Kebijakan teranyar ini tertuang dalam Peraturan Menteri Keuangan (PMK) Nomor 37 Tahun 2025. Sontak, implementasi aturan tersebut langsung memicu perdebatan hangat di kalangan pelapak, pengamat ekonomi, dan masyarakat luas.
Skema Pemotongan Lewat Platform Digital
Dalam aturan mainnya, DJP menunjuk platform besar sebagai agen pemungut pajak. Platform yang menjadi pemungut awal antara lain Tokopedia, Shopee, Lazada, dan Blibli. Perusahaan e-commerce tersebut wajib memotong pajak secara langsung dari setiap transaksi penjualan online.
Mekanisme ini menyasar seluruh pedagang dalam negeri yang aktif di dalam platform terkait. Pihak platform akan mengurus penyetoran hasil potongan tersebut langsung ke kas negara. Dengan skema baru ini, pedagang tidak perlu lagi menyetor pajaknya secara mandiri untuk setiap transaksi harian.
Aturan Main Pajak Pedagang Online Marketplace
Bagaimana rincian tarif dan batasan yang diterapkan oleh pemerintah? Kebijakan pajak pedagang online marketplace ini memiliki poin-poin krusial sebagai berikut:
- Tarif PPh Pasal 22 Sebesar 0,5%: Potongan pajak ini dihitung langsung dari total omzet peredaran bruto setiap dokumen tagihan penjualan merchant.
- Fasilitas Bebas Pajak UMKM: Pemerintah membebaskan pungutan bagi Wajib Pajak Orang Pribadi dengan omzet kumulatif di bawah Rp500 juta per tahun pajak.
- Kewajiban Validasi Data Nyata: Pelapak wajib mengunggah NIK atau NPWP yang valid serta menyetor surat pernyataan omzet agar terhindar dari pemotongan otomatis.

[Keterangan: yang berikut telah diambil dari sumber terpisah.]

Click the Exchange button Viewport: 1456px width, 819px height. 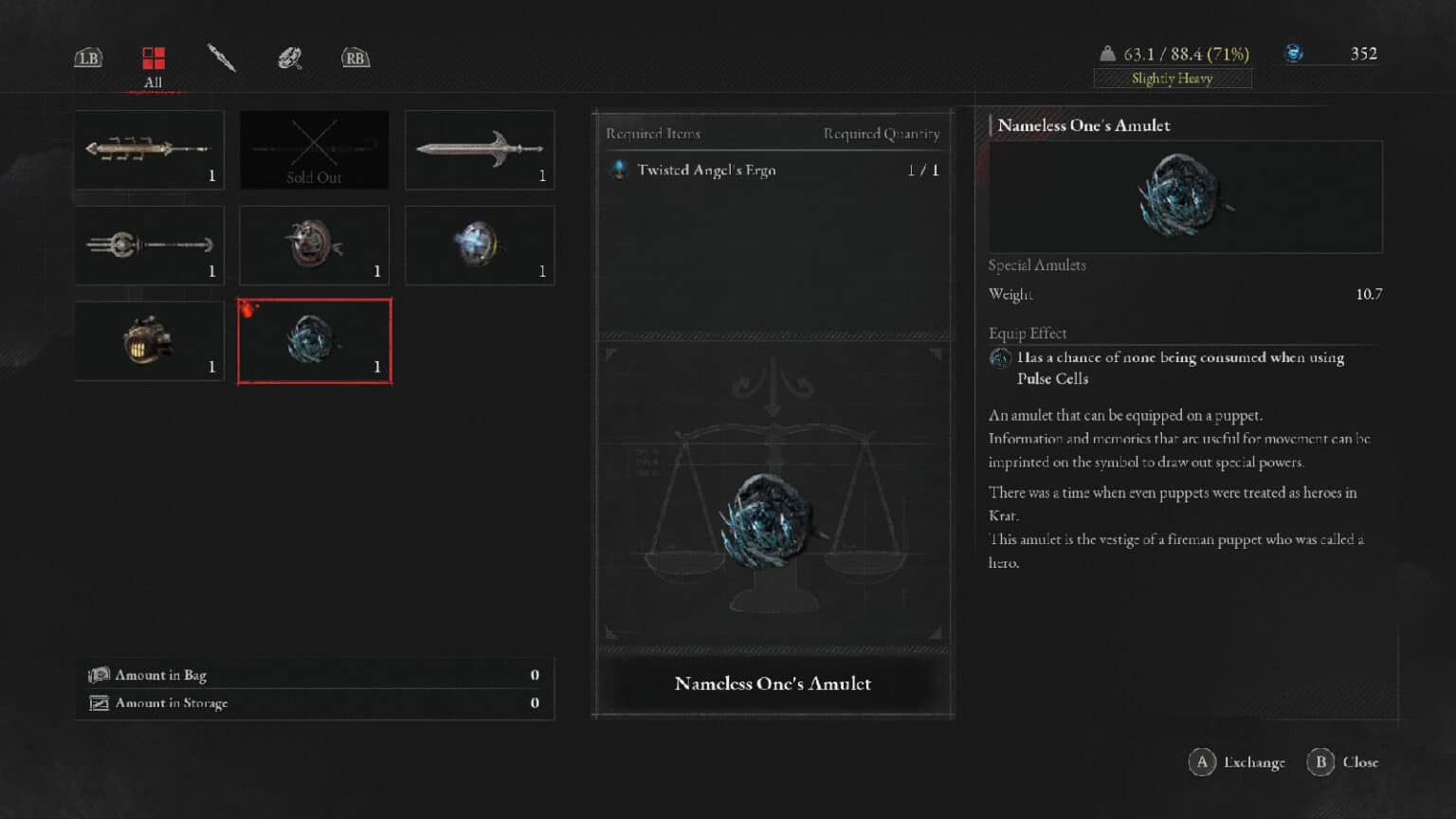click(1237, 762)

- Sistem Akumulasi Multi-Platform: Sistem DJP akan menggabungkan data omzet pedagang dari berbagai aplikasi belanja untuk memantau batas ambang Rp500 juta.
Evaluasi biaya administrasi secara berkala sangat membantu kesehatan finansial bisnis Anda. Bagi Anda yang ingin mengoptimalkan efisiensi operasional, silakan mengunjungi website Pramadya Consultant untuk mendapatkan layanan pengurusan pajak yang profesional dan terpercaya.

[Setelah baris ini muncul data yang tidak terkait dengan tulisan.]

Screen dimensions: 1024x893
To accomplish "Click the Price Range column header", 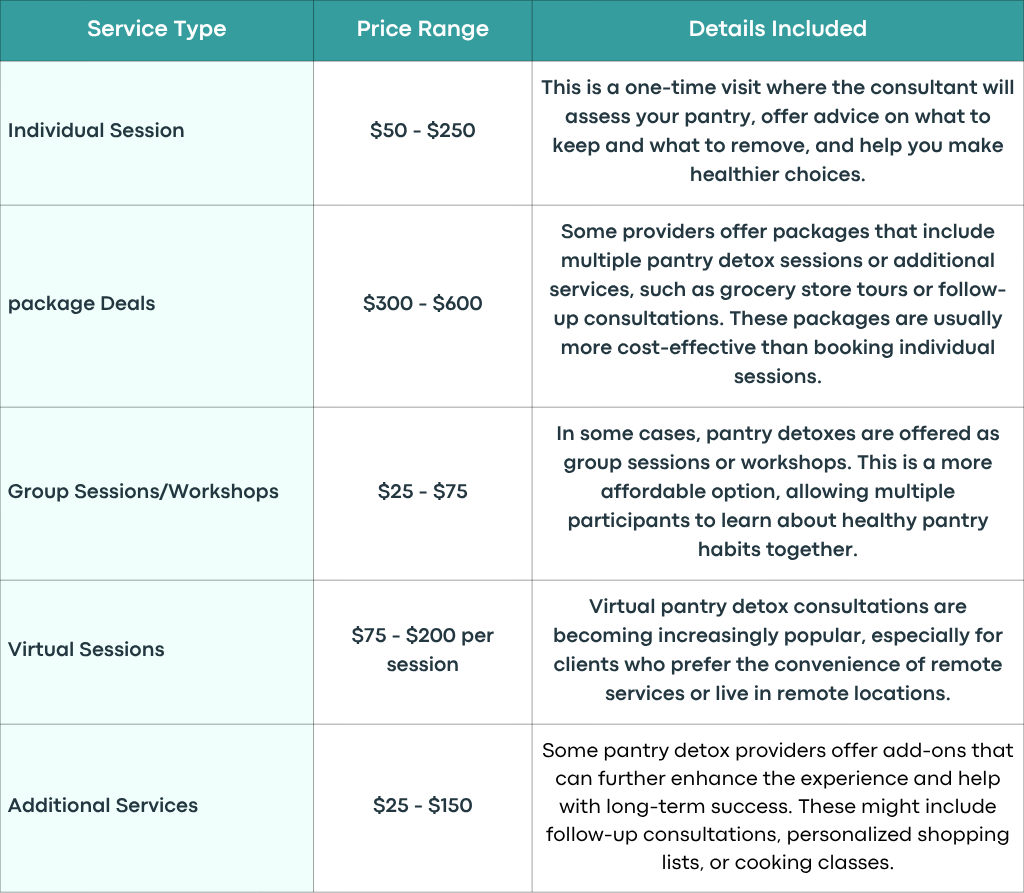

Sisi Pro dan Kontra di Masyarakat
Kebijakan baru mengenai pemotongan pajak otomatis pada platform belanja ini langsung menuai reaksi beragam dari berbagai pihak:
- Pihak yang Mendukung: Menilai langkah ini sebagai inovasi administrasi yang jenius dan adil. Skema ini menutup celah kebocoran pajak dan mempermudah kepatuhan. Pelaku usaha tidak lagi dibebani urusan hitung-setor pajak secara manual yang rumit.
- Pihak yang Skeptis: Beberapa pelaku UMKM mengeluhkan beban administrasi baru untuk validasi data toko. Muncul kekhawatiran jika integrasi data antar-platform mengalami kendala teknis, omzet merchant kecil berpotensi salah potong secara otomatis oleh sistem.